◆ AIM OF THE EXERCISE ◆
Write out every one of the records below, word for word and in the same order.

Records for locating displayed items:
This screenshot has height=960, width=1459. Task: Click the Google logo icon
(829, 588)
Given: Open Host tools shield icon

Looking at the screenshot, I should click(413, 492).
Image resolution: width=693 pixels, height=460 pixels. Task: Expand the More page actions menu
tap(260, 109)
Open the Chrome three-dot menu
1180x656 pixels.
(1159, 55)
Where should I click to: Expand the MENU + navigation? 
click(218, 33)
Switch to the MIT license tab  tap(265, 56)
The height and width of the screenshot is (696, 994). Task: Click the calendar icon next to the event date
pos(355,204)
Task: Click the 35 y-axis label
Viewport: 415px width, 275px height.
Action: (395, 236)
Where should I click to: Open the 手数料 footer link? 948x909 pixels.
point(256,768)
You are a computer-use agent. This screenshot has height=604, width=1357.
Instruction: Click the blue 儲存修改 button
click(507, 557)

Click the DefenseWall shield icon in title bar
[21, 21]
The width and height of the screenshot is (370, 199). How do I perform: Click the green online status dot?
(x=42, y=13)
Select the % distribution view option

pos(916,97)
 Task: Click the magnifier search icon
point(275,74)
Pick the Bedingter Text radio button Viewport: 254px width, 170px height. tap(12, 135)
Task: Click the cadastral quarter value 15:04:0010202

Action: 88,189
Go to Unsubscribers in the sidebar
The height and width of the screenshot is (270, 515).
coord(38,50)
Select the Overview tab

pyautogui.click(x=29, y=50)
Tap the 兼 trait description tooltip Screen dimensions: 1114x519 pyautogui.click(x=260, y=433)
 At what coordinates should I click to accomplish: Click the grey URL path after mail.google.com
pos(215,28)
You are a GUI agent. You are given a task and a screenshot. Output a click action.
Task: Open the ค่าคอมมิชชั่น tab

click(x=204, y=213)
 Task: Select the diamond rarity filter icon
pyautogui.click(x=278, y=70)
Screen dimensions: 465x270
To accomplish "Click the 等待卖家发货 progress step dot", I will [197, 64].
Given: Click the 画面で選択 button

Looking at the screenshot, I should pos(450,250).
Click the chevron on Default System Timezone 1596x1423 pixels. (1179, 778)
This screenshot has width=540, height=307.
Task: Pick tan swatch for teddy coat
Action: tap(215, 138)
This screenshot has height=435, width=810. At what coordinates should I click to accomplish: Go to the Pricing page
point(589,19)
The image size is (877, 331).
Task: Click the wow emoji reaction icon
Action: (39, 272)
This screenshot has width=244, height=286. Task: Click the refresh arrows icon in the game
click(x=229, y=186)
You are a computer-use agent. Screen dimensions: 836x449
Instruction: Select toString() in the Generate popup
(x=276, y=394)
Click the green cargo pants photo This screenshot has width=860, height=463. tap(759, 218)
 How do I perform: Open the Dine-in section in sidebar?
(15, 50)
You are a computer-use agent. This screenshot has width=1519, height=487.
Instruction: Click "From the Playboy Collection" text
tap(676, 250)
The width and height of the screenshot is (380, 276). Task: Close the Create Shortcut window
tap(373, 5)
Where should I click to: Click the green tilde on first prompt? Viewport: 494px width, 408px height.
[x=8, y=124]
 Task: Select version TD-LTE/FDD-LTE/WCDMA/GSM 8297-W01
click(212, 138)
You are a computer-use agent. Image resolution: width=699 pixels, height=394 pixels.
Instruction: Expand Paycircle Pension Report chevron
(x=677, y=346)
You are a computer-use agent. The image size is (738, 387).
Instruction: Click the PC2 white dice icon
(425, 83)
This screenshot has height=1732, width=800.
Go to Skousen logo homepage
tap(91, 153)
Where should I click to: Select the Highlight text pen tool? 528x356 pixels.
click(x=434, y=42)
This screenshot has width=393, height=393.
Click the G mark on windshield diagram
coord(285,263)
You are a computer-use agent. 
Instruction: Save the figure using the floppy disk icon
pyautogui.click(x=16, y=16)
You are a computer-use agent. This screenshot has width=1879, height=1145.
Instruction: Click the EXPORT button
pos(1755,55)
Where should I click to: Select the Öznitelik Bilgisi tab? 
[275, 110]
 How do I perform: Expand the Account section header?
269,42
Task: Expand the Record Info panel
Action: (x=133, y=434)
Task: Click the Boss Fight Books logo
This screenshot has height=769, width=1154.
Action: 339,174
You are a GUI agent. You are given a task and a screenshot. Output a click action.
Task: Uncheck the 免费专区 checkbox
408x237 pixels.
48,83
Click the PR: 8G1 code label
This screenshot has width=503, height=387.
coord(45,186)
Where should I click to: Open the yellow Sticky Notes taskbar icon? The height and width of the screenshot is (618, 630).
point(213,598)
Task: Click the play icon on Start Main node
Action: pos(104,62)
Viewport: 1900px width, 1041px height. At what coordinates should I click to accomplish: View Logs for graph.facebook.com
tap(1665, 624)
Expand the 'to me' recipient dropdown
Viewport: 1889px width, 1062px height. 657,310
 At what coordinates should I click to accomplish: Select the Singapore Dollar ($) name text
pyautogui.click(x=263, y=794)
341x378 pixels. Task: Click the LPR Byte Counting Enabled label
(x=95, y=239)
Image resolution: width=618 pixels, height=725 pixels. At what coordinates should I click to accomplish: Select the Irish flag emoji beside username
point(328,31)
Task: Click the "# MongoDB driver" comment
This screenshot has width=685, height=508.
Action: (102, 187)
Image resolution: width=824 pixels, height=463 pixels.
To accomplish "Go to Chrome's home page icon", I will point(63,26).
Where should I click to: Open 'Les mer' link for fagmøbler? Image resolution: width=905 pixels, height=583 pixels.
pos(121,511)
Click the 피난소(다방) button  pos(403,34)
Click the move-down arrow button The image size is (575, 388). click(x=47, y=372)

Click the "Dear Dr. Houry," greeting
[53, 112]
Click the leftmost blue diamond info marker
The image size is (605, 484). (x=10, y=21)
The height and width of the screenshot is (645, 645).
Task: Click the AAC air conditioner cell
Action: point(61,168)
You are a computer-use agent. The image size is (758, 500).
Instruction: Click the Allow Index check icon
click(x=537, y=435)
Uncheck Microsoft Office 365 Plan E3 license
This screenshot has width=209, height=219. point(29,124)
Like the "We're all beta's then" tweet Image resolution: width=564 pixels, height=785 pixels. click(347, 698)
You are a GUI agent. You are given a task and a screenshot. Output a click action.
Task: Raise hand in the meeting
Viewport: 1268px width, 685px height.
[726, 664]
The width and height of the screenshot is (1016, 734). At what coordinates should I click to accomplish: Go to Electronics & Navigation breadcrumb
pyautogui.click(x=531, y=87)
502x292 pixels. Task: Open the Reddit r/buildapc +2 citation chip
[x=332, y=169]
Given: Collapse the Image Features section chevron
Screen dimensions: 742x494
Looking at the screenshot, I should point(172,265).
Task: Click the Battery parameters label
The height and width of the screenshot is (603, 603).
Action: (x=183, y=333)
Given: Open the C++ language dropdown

◆ EXERCISE OUTPUT ◆
This screenshot has height=960, width=1459. Task: Click the Google logo icon
(829, 588)
Given: Open Host tools shield icon

Looking at the screenshot, I should click(413, 492).
Image resolution: width=693 pixels, height=460 pixels. Task: Expand the More page actions menu
tap(260, 109)
Open the Chrome three-dot menu
1180x656 pixels.
(1159, 55)
Where should I click to: Expand the MENU + navigation? 
click(218, 33)
Switch to the MIT license tab  tap(265, 56)
The height and width of the screenshot is (696, 994). Task: Click the calendar icon next to the event date
pos(355,204)
Task: Click the 35 y-axis label
Viewport: 415px width, 275px height.
Action: (395, 236)
Where should I click to: Open the 手数料 footer link? 948x909 pixels.
point(256,768)
You are a computer-use agent. This screenshot has height=604, width=1357.
Instruction: Click the blue 儲存修改 button
click(507, 557)

Click the DefenseWall shield icon in title bar
[21, 21]
The width and height of the screenshot is (370, 199). How do I perform: Click the green online status dot?
(x=42, y=13)
Select the % distribution view option

pos(916,97)
 Task: Click the magnifier search icon
point(275,74)
Pick the Bedingter Text radio button Viewport: 254px width, 170px height. tap(12, 135)
Task: Click the cadastral quarter value 15:04:0010202

Action: 88,189
Go to Unsubscribers in the sidebar
The height and width of the screenshot is (270, 515).
coord(38,50)
Select the Overview tab

pyautogui.click(x=29, y=50)
Tap the 兼 trait description tooltip Screen dimensions: 1114x519 pyautogui.click(x=260, y=433)
 At what coordinates should I click to accomplish: Click the grey URL path after mail.google.com
pos(215,28)
You are a GUI agent. You are given a task and a screenshot. Output a click action.
Task: Open the ค่าคอมมิชชั่น tab

click(x=204, y=213)
 Task: Select the diamond rarity filter icon
pyautogui.click(x=278, y=70)
Screen dimensions: 465x270
To accomplish "Click the 等待卖家发货 progress step dot", I will [197, 64].
Given: Click the 画面で選択 button

Looking at the screenshot, I should pos(450,250).
Click the chevron on Default System Timezone 1596x1423 pixels. (1179, 778)
This screenshot has width=540, height=307.
Task: Pick tan swatch for teddy coat
Action: tap(215, 138)
This screenshot has height=435, width=810. At what coordinates should I click to accomplish: Go to the Pricing page
point(589,19)
The image size is (877, 331).
Task: Click the wow emoji reaction icon
Action: (39, 272)
This screenshot has width=244, height=286. Task: Click the refresh arrows icon in the game
click(x=229, y=186)
You are a computer-use agent. Screen dimensions: 836x449
Instruction: Select toString() in the Generate popup
(x=276, y=394)
Click the green cargo pants photo This screenshot has width=860, height=463. tap(759, 218)
 How do I perform: Open the Dine-in section in sidebar?
(15, 50)
You are a computer-use agent. This screenshot has width=1519, height=487.
Instruction: Click "From the Playboy Collection" text
tap(676, 250)
The width and height of the screenshot is (380, 276). Task: Close the Create Shortcut window
tap(373, 5)
Where should I click to: Click the green tilde on first prompt? Viewport: 494px width, 408px height.
[x=8, y=124]
 Task: Select version TD-LTE/FDD-LTE/WCDMA/GSM 8297-W01
click(212, 138)
You are a computer-use agent. Image resolution: width=699 pixels, height=394 pixels.
Instruction: Expand Paycircle Pension Report chevron
(x=677, y=346)
You are a computer-use agent. The image size is (738, 387).
Instruction: Click the PC2 white dice icon
(425, 83)
This screenshot has height=1732, width=800.
Go to Skousen logo homepage
tap(91, 153)
Where should I click to: Select the Highlight text pen tool? 528x356 pixels.
click(x=434, y=42)
This screenshot has width=393, height=393.
Click the G mark on windshield diagram
coord(285,263)
You are a computer-use agent. 
Instruction: Save the figure using the floppy disk icon
pyautogui.click(x=16, y=16)
You are a computer-use agent. This screenshot has width=1879, height=1145.
Instruction: Click the EXPORT button
pos(1755,55)
Where should I click to: Select the Öznitelik Bilgisi tab? 
[275, 110]
 How do I perform: Expand the Account section header?
269,42
Task: Expand the Record Info panel
Action: (x=133, y=434)
Task: Click the Boss Fight Books logo
This screenshot has height=769, width=1154.
Action: 339,174
You are a GUI agent. You are given a task and a screenshot. Output a click action.
Task: Uncheck the 免费专区 checkbox
408x237 pixels.
48,83
Click the PR: 8G1 code label
This screenshot has width=503, height=387.
coord(45,186)
Where should I click to: Open the yellow Sticky Notes taskbar icon? The height and width of the screenshot is (618, 630).
point(213,598)
Task: Click the play icon on Start Main node
Action: pos(104,62)
Viewport: 1900px width, 1041px height. At what coordinates should I click to accomplish: View Logs for graph.facebook.com
tap(1665, 624)
Expand the 'to me' recipient dropdown
Viewport: 1889px width, 1062px height. 657,310
 At what coordinates should I click to accomplish: Select the Singapore Dollar ($) name text
pyautogui.click(x=263, y=794)
341x378 pixels. Task: Click the LPR Byte Counting Enabled label
(x=95, y=239)
Image resolution: width=618 pixels, height=725 pixels. At what coordinates should I click to accomplish: Select the Irish flag emoji beside username
point(328,31)
Task: Click the "# MongoDB driver" comment
This screenshot has width=685, height=508.
Action: (102, 187)
Image resolution: width=824 pixels, height=463 pixels.
To accomplish "Go to Chrome's home page icon", I will point(63,26).
Where should I click to: Open 'Les mer' link for fagmøbler? Image resolution: width=905 pixels, height=583 pixels.
pos(121,511)
Click the 피난소(다방) button  pos(403,34)
Click the move-down arrow button The image size is (575, 388). click(x=47, y=372)

Click the "Dear Dr. Houry," greeting
[53, 112]
Click the leftmost blue diamond info marker
The image size is (605, 484). (x=10, y=21)
The height and width of the screenshot is (645, 645).
Task: Click the AAC air conditioner cell
Action: point(61,168)
You are a computer-use agent. The image size is (758, 500).
Instruction: Click the Allow Index check icon
click(x=537, y=435)
Uncheck Microsoft Office 365 Plan E3 license
This screenshot has width=209, height=219. point(29,124)
Like the "We're all beta's then" tweet Image resolution: width=564 pixels, height=785 pixels. click(347, 698)
You are a GUI agent. You are given a task and a screenshot. Output a click action.
Task: Raise hand in the meeting
Viewport: 1268px width, 685px height.
[726, 664]
The width and height of the screenshot is (1016, 734). At what coordinates should I click to accomplish: Go to Electronics & Navigation breadcrumb
pyautogui.click(x=531, y=87)
502x292 pixels. Task: Open the Reddit r/buildapc +2 citation chip
[x=332, y=169]
Given: Collapse the Image Features section chevron
Screen dimensions: 742x494
Looking at the screenshot, I should point(172,265).
Task: Click the Battery parameters label
The height and width of the screenshot is (603, 603).
Action: (x=183, y=333)
Given: Open the C++ language dropdown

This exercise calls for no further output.